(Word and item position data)
start

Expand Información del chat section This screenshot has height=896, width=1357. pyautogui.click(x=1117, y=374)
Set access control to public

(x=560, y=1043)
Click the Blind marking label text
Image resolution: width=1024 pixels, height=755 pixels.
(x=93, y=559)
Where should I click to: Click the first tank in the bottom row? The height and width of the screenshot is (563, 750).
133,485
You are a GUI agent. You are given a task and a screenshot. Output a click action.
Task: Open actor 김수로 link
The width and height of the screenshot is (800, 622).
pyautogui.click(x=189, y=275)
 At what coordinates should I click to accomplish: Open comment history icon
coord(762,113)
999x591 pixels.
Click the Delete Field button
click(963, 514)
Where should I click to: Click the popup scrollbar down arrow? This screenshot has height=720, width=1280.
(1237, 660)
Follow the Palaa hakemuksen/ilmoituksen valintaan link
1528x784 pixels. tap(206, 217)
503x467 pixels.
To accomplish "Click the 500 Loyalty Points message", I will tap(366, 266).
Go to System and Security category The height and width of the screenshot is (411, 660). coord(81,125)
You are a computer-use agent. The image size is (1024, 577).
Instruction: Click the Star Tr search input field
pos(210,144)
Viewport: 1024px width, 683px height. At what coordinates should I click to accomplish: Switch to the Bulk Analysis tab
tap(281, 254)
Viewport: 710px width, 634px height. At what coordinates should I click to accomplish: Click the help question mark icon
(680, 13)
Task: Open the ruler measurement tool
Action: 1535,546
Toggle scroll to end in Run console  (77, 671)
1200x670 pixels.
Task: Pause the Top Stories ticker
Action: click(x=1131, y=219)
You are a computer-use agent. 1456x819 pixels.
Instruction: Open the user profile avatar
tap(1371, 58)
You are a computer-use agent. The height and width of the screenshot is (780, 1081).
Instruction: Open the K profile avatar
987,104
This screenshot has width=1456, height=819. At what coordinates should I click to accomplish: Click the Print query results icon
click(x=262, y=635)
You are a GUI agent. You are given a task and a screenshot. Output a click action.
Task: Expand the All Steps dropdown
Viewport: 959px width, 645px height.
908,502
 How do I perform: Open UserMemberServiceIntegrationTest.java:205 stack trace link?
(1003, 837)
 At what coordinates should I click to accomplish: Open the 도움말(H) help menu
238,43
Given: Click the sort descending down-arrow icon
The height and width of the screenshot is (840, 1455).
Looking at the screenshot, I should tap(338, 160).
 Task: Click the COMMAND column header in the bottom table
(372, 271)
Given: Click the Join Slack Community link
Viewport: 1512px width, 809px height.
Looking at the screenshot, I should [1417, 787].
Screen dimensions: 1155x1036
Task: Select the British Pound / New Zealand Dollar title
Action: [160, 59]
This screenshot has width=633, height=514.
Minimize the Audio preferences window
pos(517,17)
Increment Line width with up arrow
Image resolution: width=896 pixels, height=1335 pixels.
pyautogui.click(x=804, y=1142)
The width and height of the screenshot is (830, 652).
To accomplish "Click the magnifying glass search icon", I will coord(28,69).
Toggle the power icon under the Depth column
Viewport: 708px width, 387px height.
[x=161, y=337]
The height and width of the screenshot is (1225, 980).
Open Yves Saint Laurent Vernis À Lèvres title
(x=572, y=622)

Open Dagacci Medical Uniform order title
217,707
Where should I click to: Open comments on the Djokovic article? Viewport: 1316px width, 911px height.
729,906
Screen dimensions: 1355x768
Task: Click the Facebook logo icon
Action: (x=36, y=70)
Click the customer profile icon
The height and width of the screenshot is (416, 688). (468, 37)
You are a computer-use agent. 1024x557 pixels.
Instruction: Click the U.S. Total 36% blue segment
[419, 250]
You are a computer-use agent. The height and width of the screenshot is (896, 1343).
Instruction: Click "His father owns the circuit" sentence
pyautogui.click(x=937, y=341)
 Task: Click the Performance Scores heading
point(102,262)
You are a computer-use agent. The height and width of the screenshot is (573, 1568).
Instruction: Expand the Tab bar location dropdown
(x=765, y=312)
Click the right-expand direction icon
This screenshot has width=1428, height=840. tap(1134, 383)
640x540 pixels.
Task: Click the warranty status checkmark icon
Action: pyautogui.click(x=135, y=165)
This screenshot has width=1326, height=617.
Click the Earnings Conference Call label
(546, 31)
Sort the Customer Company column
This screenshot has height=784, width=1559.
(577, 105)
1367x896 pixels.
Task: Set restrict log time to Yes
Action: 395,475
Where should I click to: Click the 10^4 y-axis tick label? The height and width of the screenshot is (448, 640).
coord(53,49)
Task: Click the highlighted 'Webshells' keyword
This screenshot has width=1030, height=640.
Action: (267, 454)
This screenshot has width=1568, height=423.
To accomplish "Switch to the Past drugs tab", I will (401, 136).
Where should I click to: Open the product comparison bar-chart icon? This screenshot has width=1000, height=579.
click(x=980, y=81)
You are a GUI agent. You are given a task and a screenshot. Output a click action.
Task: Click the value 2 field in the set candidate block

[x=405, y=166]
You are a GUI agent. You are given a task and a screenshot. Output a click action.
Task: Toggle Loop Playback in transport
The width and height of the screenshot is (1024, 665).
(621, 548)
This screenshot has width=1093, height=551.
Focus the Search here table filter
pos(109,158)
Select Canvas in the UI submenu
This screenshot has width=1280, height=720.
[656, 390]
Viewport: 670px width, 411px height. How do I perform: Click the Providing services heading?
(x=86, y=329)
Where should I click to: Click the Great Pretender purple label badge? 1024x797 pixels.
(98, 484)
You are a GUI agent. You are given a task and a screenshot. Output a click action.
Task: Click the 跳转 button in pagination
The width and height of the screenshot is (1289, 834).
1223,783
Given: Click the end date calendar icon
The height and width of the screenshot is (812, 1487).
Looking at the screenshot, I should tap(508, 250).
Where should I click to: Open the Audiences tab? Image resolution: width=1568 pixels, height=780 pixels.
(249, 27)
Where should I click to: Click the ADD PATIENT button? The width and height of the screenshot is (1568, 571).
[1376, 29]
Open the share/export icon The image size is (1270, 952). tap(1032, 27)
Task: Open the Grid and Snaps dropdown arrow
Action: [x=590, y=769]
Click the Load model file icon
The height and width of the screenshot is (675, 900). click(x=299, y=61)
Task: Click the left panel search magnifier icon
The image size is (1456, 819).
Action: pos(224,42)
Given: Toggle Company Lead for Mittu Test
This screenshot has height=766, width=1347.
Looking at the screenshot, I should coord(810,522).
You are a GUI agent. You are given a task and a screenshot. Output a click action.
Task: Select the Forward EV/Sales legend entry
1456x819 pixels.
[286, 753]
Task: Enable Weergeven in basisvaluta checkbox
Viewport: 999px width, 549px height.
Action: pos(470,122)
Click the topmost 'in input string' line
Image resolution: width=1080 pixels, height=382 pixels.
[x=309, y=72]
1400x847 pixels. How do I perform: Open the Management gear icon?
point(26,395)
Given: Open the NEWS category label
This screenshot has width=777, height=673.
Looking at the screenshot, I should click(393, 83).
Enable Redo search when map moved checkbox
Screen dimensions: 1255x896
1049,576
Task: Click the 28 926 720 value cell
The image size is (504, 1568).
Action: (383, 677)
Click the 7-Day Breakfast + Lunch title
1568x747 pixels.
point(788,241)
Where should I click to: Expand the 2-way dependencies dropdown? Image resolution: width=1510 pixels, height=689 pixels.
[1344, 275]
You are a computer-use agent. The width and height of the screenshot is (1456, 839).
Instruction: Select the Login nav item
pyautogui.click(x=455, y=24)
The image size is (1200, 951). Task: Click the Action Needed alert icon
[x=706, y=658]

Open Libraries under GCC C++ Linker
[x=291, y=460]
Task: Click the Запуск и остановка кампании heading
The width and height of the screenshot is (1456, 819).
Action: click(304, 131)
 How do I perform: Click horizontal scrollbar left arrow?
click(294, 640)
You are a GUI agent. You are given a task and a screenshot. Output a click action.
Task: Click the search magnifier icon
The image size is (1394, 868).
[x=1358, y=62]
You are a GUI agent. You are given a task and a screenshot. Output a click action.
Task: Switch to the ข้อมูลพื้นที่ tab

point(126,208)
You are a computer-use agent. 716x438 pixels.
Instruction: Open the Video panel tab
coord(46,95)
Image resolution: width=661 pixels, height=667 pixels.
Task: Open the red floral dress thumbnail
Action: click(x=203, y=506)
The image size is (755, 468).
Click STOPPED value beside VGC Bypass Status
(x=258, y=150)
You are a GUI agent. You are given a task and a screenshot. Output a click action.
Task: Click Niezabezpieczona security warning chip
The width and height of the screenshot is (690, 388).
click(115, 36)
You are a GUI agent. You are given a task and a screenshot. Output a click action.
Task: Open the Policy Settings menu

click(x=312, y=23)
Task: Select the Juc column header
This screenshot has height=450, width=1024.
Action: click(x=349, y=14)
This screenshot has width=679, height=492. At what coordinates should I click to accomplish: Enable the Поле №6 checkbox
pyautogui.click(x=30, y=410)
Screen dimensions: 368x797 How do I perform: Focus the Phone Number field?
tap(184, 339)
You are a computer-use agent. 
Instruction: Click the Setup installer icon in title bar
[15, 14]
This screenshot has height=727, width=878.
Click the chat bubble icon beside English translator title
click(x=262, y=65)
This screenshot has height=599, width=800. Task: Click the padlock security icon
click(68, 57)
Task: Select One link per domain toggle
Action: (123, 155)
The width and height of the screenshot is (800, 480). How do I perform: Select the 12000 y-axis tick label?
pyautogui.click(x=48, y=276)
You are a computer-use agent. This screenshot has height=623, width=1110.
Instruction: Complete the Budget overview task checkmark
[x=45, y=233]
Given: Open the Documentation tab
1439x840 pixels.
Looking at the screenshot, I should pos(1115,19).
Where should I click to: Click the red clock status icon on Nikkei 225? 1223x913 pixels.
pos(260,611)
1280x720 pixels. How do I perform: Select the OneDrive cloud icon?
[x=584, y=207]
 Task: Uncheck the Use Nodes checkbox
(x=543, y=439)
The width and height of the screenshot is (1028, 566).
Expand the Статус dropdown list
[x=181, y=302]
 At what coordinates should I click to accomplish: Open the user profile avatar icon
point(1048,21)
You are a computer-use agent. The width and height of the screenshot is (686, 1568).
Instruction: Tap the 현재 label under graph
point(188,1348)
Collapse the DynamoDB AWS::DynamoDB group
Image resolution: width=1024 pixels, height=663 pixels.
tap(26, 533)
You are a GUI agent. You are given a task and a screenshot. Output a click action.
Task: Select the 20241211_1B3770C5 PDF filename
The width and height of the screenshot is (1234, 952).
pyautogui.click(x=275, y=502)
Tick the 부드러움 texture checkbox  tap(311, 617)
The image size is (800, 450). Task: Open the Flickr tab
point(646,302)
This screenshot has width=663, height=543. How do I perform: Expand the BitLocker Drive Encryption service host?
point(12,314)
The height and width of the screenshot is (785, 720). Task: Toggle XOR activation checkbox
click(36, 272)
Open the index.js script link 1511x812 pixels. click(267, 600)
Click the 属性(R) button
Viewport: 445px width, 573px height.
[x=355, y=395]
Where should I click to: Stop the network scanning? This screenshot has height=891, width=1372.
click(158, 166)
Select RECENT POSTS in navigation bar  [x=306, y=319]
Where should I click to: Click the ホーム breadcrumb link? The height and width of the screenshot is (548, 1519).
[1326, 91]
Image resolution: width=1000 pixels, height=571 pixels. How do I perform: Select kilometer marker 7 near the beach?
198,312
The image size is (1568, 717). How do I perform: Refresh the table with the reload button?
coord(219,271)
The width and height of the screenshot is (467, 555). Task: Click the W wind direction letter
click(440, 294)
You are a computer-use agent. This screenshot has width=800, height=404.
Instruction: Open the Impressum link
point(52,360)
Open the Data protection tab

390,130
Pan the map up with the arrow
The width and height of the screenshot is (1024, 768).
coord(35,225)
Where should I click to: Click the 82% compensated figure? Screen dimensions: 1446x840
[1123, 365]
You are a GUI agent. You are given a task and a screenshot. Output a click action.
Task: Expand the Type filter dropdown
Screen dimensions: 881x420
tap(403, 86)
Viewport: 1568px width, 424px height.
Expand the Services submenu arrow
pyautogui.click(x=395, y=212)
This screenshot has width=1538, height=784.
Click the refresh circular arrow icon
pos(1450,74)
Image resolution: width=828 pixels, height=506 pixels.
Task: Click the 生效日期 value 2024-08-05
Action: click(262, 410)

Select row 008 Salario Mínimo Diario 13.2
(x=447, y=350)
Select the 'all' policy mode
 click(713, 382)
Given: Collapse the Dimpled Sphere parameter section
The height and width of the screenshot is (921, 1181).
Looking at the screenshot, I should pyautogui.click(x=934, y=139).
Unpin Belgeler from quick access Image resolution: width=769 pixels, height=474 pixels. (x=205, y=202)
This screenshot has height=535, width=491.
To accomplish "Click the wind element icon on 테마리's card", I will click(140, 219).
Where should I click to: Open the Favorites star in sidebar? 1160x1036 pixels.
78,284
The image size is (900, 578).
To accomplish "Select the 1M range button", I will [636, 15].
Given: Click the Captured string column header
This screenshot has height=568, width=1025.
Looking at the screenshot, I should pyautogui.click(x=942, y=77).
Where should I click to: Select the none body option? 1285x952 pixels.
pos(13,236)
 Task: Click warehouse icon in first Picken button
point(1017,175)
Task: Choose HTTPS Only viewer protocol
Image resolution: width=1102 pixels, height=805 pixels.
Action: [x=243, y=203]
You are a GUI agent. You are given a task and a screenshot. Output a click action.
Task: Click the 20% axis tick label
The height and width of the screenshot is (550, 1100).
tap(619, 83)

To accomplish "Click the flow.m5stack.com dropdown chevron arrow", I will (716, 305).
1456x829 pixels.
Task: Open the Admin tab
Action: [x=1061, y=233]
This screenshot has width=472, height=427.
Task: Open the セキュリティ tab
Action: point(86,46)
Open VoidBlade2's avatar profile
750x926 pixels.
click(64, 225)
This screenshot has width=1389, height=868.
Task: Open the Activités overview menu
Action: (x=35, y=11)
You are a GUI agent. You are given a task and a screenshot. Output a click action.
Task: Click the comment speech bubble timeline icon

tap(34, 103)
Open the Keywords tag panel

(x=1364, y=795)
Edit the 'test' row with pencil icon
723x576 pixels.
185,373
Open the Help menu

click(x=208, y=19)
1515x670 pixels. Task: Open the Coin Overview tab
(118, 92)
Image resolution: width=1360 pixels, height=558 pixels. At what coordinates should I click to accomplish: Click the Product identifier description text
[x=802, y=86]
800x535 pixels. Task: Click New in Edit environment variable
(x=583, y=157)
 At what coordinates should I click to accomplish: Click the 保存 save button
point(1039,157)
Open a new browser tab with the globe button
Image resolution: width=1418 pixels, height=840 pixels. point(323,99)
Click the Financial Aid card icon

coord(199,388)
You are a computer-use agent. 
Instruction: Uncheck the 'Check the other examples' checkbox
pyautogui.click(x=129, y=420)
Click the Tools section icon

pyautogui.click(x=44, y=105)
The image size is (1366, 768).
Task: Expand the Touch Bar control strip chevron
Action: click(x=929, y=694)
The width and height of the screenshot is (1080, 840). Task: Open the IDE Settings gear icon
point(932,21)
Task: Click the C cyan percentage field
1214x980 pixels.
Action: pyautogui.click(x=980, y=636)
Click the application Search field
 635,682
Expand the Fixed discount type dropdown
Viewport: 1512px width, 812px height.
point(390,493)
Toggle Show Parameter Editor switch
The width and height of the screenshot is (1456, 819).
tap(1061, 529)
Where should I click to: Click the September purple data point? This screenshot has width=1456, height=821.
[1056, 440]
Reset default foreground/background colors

end

Copy out the rows above verbatim, beginning at the line that contains "Task: Click warehouse" and stopping after the line that contains "tap(619, 83)".

 Task: Click warehouse icon in first Picken button
point(1017,175)
Task: Choose HTTPS Only viewer protocol
Image resolution: width=1102 pixels, height=805 pixels.
Action: [x=243, y=203]
You are a GUI agent. You are given a task and a screenshot. Output a click action.
Task: Click the 20% axis tick label
The height and width of the screenshot is (550, 1100).
tap(619, 83)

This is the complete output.